Data

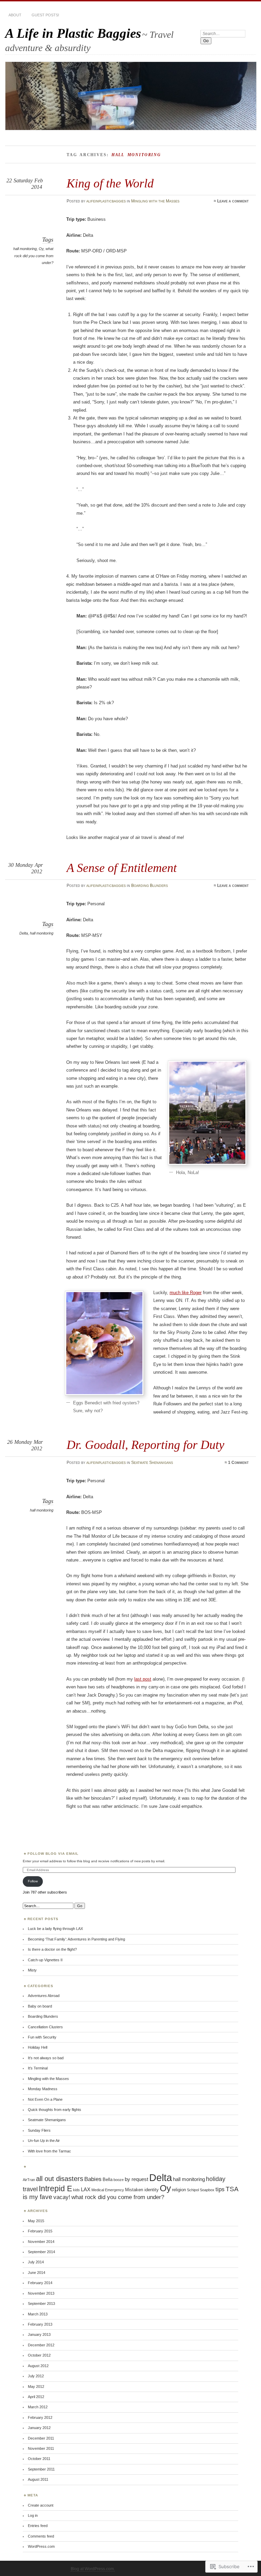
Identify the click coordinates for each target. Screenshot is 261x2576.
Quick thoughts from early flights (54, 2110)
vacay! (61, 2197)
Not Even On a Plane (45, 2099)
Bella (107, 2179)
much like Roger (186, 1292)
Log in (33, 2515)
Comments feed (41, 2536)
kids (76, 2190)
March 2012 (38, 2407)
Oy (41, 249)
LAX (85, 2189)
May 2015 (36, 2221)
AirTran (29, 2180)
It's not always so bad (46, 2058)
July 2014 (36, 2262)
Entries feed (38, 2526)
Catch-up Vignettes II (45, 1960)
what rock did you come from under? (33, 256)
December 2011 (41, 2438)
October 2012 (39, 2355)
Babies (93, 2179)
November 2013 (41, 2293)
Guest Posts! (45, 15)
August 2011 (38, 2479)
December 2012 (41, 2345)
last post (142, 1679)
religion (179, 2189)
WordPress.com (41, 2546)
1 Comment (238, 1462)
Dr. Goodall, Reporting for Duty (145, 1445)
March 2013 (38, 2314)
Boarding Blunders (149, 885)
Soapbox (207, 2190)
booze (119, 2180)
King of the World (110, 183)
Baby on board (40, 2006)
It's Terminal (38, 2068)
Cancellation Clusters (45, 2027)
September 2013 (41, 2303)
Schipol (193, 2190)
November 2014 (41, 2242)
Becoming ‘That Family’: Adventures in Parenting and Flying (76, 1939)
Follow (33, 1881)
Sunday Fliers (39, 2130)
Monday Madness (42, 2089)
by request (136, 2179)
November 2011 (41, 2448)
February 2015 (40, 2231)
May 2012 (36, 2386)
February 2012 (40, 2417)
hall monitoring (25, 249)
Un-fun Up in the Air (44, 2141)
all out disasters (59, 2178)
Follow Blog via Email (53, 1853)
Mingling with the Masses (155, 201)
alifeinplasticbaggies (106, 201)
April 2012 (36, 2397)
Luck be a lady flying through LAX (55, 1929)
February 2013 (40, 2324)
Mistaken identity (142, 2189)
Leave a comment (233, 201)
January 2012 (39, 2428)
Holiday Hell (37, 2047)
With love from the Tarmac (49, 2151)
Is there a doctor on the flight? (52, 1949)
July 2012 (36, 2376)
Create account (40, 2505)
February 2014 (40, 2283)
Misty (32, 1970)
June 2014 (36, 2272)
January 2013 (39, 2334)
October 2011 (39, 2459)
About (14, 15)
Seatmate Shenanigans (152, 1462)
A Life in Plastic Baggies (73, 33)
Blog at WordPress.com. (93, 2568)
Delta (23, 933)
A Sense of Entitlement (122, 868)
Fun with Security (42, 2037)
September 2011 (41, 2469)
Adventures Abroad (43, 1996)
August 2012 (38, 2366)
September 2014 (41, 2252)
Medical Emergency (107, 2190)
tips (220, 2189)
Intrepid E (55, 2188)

Exercise description
Using the data above, transcribe the lines that run from the line with "December 2011 (41, 2438)" to the line with "A Sense of Entitlement (122, 868)", both ends kept, and output nothing else.

Solution to the problem
December 2011 (41, 2438)
October 2012 (39, 2355)
Babies (93, 2179)
November 2013 (41, 2293)
Guest Posts! (45, 15)
August 2011 (38, 2479)
December 2012 (41, 2345)
last post (142, 1679)
religion (179, 2189)
WordPress.com (41, 2546)
1 Comment (238, 1462)
Dr. Goodall, Reporting for Duty (145, 1445)
March 2013 (38, 2314)
Boarding Blunders (149, 885)
Soapbox (207, 2190)
booze (119, 2180)
King of the World (110, 183)
Baby on board (40, 2006)
It's Terminal (38, 2068)
Cancellation Clusters (45, 2027)
September 2013 (41, 2303)
Schipol (193, 2190)
November 2014 (41, 2242)
Becoming ‘That Family’: Adventures in Parenting and Flying (76, 1939)
Follow (33, 1881)
Sunday Fliers (39, 2130)
Monday Madness (42, 2089)
by request (136, 2179)
November 2011 (41, 2448)
February 2015 (40, 2231)
May 2012 (36, 2386)
February 2012 (40, 2417)
hall monitoring (25, 249)
Un-fun Up in the Air (44, 2141)
all out disasters (59, 2178)
Follow Blog via Email (53, 1853)
Mingling with the Masses (155, 201)
alifeinplasticbaggies (106, 201)
April 2012 (36, 2397)
Luck be a lady flying through LAX (55, 1929)
February 2013 (40, 2324)
Mistaken identity (142, 2189)
Leave a comment (233, 201)
January 2012 (39, 2428)
Holiday Hell (37, 2047)
With love from the Tarmac (49, 2151)
Is there a doctor on the flight? (52, 1949)
July 2012 (36, 2376)
Create account (40, 2505)
February 2014 (40, 2283)
Misty (32, 1970)
June 2014 (36, 2272)
January 2013 (39, 2334)
October 2011 (39, 2459)
About (14, 15)
Seatmate Shenanigans (152, 1462)
A Life in Plastic Baggies (73, 33)
Blog at WordPress.com. (93, 2568)
Delta (23, 933)
A Sense of Entitlement (122, 868)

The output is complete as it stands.